Attack Vectors
CVE-2025-66134 affects the FileBird Pro WordPress plugin (versions up to and including 6.5.1) and is rated Medium severity (CVSS 4.3; vector: CVSS:3.1/AV:N/AC:L/PR:L/UI:N/S:U/C:N/I:L/A:N).
The risk comes from authenticated access: an attacker would need a valid WordPress login with subscriber-level permissions or higher. In practical terms, that means any environment where accounts can be created (or compromised) is exposed, including marketing sites with newsletter/user registrations, partner portals, and sites where credentials are reused across tools.
Because this is network-accessible (AV:N) and requires no user interaction (UI:N), it can be exploited remotely once an attacker has a low-privilege account.
Security Weakness
FileBird Pro <= 6.5.1 is vulnerable due to a missing capability (authorization) check on a plugin function.
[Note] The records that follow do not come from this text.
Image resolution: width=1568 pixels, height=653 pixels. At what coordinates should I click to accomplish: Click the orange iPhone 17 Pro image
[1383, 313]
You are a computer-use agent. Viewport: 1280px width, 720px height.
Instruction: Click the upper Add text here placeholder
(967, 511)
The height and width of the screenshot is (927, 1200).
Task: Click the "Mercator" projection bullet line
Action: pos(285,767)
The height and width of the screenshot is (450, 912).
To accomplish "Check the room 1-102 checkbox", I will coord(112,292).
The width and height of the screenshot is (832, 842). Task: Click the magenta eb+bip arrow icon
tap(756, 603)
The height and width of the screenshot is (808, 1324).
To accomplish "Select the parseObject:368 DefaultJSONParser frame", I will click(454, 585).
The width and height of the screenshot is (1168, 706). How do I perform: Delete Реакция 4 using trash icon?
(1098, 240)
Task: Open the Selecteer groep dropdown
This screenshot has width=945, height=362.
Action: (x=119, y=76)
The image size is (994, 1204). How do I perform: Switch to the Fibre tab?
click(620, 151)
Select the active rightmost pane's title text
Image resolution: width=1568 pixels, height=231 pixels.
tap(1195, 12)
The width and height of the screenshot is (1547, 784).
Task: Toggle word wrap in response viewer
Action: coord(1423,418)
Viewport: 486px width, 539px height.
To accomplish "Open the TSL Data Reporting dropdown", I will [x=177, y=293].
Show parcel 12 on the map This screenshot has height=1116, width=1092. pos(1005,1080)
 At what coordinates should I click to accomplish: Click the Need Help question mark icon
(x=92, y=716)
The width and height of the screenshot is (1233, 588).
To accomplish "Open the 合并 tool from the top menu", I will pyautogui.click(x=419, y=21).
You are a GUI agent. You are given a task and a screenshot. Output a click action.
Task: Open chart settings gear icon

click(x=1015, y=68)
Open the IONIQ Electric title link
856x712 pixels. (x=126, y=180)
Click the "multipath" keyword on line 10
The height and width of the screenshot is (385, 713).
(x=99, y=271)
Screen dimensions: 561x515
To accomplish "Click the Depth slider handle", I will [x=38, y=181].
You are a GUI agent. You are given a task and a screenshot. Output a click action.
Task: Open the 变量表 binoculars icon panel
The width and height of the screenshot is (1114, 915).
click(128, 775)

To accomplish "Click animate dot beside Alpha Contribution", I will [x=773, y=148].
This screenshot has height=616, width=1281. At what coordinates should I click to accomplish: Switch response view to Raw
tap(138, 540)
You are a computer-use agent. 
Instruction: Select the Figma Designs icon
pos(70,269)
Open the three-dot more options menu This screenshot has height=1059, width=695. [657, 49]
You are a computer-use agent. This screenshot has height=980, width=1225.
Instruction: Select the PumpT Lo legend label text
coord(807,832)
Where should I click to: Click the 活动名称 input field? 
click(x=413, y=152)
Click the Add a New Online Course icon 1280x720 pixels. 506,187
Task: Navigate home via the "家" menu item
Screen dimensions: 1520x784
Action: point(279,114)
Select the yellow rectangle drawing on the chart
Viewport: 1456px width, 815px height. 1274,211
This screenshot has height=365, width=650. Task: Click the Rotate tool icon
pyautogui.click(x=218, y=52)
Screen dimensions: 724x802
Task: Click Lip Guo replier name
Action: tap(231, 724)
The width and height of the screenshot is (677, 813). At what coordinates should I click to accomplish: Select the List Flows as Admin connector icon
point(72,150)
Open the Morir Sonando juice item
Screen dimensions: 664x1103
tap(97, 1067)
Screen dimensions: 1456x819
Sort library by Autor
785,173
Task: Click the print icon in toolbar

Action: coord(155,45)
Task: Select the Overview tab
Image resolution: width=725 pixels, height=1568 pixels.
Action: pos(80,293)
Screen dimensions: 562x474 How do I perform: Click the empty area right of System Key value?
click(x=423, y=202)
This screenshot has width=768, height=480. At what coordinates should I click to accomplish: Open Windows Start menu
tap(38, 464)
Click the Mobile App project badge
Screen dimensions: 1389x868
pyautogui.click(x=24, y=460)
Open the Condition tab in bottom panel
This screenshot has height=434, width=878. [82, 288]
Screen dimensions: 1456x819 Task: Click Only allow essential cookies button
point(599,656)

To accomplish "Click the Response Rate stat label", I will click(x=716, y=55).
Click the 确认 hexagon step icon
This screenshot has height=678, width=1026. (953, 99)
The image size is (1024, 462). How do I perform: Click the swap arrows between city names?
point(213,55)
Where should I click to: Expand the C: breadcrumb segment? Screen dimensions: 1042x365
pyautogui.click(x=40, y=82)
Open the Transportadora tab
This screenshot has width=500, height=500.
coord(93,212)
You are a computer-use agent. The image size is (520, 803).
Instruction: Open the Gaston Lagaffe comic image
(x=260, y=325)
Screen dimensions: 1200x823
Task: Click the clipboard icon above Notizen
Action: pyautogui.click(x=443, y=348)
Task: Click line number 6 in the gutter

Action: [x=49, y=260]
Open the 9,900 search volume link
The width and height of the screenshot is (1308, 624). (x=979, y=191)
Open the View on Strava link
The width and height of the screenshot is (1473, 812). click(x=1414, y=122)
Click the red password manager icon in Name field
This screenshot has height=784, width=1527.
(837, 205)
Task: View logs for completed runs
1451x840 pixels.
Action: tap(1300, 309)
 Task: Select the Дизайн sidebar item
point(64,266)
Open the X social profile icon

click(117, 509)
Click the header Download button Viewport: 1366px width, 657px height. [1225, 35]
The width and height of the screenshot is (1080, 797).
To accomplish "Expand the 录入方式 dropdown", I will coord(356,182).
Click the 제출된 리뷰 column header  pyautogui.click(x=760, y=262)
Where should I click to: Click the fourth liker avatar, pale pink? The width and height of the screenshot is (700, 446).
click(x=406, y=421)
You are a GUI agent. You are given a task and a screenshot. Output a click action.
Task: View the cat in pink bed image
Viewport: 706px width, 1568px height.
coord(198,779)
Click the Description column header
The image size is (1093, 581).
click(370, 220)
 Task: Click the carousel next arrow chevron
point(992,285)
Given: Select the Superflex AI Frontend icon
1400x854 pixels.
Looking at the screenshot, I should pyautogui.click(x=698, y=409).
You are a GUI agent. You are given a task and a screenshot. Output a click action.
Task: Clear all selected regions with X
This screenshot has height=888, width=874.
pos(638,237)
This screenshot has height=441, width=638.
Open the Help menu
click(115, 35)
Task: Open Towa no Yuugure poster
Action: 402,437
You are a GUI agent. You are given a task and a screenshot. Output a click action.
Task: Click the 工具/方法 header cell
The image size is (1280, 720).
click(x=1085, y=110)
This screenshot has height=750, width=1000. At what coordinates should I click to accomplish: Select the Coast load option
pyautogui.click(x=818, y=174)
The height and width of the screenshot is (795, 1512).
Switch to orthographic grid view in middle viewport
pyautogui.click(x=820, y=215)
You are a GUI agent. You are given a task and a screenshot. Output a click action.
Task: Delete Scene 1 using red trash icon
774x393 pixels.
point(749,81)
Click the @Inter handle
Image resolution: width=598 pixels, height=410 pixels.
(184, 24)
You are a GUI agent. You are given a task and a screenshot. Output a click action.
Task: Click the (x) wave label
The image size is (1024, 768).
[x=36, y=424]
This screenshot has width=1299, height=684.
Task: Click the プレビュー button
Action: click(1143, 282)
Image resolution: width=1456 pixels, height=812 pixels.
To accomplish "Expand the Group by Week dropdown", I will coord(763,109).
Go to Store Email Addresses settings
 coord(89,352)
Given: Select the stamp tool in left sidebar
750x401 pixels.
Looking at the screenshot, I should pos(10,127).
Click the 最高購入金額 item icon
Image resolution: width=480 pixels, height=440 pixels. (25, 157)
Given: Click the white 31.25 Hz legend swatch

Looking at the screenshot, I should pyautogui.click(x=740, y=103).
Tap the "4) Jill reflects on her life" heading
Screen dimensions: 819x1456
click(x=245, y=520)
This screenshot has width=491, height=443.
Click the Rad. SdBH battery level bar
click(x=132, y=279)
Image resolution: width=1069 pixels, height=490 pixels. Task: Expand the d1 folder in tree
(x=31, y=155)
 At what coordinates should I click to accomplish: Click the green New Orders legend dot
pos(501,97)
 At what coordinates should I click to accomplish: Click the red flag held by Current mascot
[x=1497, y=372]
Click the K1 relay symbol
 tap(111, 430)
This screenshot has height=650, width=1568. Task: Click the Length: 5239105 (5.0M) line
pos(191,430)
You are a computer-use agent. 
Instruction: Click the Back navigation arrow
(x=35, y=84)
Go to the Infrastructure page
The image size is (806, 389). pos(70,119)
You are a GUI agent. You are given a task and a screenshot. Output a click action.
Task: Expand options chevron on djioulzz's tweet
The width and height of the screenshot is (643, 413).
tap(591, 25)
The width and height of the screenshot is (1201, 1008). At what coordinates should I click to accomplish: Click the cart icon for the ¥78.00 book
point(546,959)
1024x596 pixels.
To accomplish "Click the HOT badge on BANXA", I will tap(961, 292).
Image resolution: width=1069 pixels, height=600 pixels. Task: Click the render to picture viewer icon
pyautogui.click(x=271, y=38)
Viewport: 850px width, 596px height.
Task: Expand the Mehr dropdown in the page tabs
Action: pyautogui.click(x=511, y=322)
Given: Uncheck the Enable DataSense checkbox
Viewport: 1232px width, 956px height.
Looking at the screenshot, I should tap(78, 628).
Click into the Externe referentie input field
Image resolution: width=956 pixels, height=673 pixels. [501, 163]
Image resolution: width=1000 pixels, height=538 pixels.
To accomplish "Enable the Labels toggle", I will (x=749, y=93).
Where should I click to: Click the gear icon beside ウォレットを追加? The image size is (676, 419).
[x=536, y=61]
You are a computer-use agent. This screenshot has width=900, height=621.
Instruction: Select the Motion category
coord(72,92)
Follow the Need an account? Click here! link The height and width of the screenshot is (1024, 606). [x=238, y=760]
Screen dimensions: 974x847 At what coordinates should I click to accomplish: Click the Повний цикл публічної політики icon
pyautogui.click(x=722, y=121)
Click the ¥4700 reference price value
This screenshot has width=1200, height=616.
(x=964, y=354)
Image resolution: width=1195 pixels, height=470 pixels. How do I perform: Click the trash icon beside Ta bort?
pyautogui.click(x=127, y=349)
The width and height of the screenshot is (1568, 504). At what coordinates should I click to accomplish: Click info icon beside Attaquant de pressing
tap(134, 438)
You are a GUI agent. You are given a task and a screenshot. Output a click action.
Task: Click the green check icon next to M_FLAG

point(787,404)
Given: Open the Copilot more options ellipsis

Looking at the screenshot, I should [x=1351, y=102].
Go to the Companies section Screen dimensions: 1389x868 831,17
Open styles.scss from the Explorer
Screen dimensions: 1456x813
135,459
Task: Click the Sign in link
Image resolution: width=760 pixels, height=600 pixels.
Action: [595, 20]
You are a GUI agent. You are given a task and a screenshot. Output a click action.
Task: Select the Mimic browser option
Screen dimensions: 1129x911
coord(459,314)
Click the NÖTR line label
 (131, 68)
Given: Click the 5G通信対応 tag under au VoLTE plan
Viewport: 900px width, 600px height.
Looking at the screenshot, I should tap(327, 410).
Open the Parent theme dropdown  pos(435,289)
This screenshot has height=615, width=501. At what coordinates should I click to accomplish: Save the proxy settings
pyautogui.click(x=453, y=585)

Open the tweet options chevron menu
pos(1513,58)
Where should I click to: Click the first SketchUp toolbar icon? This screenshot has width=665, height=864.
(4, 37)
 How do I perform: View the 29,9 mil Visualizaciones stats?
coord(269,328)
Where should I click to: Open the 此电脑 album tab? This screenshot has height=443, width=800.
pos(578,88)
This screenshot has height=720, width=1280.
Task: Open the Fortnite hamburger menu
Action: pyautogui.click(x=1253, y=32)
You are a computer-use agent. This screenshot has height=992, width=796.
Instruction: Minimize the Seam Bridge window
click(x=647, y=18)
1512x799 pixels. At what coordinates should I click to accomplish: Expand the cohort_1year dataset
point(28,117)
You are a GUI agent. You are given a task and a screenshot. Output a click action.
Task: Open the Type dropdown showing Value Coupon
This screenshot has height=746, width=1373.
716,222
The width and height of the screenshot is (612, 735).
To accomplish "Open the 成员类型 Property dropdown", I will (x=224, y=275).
In WordPress terms, the plugin does not sufficiently verify that the logged-in user is allowed to perform the action being requested.
This type of issue can enable a user who should only have basic access (such as a Subscriber) to trigger an unauthorized action within the plugin’s scope.
Reference: CVE-2025-66134. Public advisory/source: Wordfence vulnerability record.
Technical or Business Impacts
The CVSS indicates Integrity impact is limited (I:L) with no stated confidentiality or availability impact (C:N/A:N). Even so, integrity issues are often meaningful for business stakeholders because they can undermine trust in the site’s content and operations.
Potential business impacts include:
- Brand and campaign risk: unauthorized changes can disrupt publishing workflows, misplace assets, or create confusion in content operations.
- Compliance and audit concerns: if non-authorized users can perform actions beyond their role, it may conflict with least-privilege and access-control expectations in internal policies or regulatory programs.
- Operational overhead: time spent investigating “how did this change happen?” and restoring expected states can pull marketing and web teams away from revenue-generating work.
Remediation: update FileBird Pro to version 6.5.2 or newer (patched). In parallel, review WordPress user accounts (especially Subscribers), remove dormant accounts, enforce strong passwords/MFA where possible, and monitor for unusual low-privilege activity until the update is complete.
Similar Attacks
Authorization and capability-check gaps have been involved in widely abused WordPress issues where low-friction requests led to unauthorized changes. A notable example is the WordPress REST API content injection vulnerability (CVE-2017-5487), which demonstrated how missing or flawed authorization paths can result in unexpected content manipulation at scale.